Long boring story short, everyone (except people’s parents) thought my piercing was cool, and so did I. And I went home feeling great that night, going to sleep and waking up at 1:29 am to a call from Brendan saying that this flirtingness was not one-sided and that this guy was interested in me!
And then I totally passed out and went back to sleep.
But man, did it feel good to watch Scary Movie with my hooligan friends and have adrenaline and pride from my piercing pumping through my veins. I felt great, so great! And for the first time in a week or two, had something to look forward about.
1. Showing all of my friends my piercing and doing the happy dance because I finally got it after five months of yearning.
2. Where this thing with one of my friends was going (!!!).

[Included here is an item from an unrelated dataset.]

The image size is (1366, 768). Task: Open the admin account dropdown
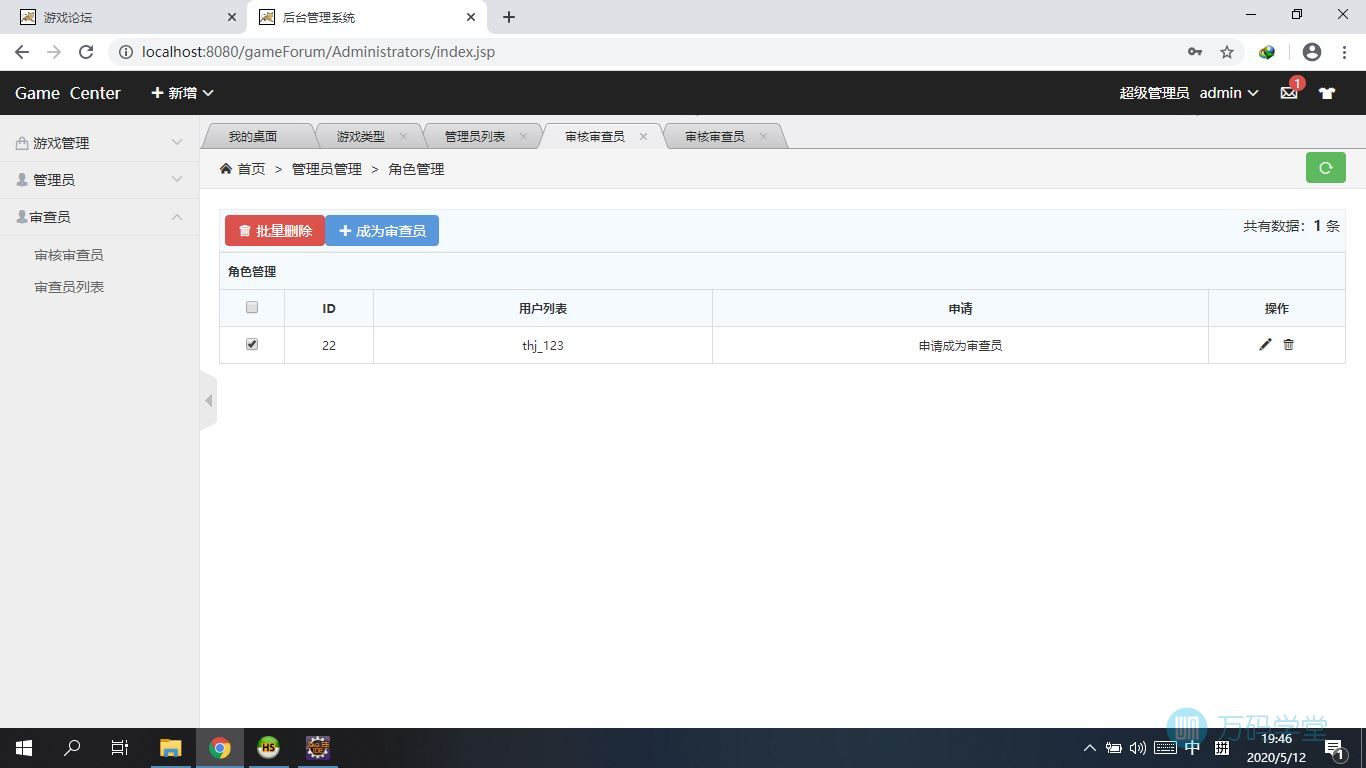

3. And honestly, the stuff that was there before that I felt too shitty to acknowledge. I have a lot of things to be happy about, and now I feel like I have the confidence to live up to them.
So, anyway, by this post I’m challenging whoever reads it (yeah, you’re screwed) to turn around their shitty days. You don’t have to run off and get a crazy piercing like I did, but maybe just spending some time doing something nice for yourself. Curl up with your favorite movie (*vomiting from the cheesy wording of that*), take a walk with your dog/cat?/reptile?/lion or just get your nails done with the girls. Whatever floats your boat. It can be really hard not to throw yourself a pity party sometimes, but changing the theme to something good (like celebrating another hole in your body) is a lot easier than trying to suck it up. Give yourself reasons to be happy, act on happiness, and embrace the unknown future.
And yeah, who knows, maybe later today I’ll be feeling back to where I was in the landfill of crap, but that will never take away last night’s happiness. I’ll be able to look back on that and know that I am officially badass. And that knowledge will never make me sad.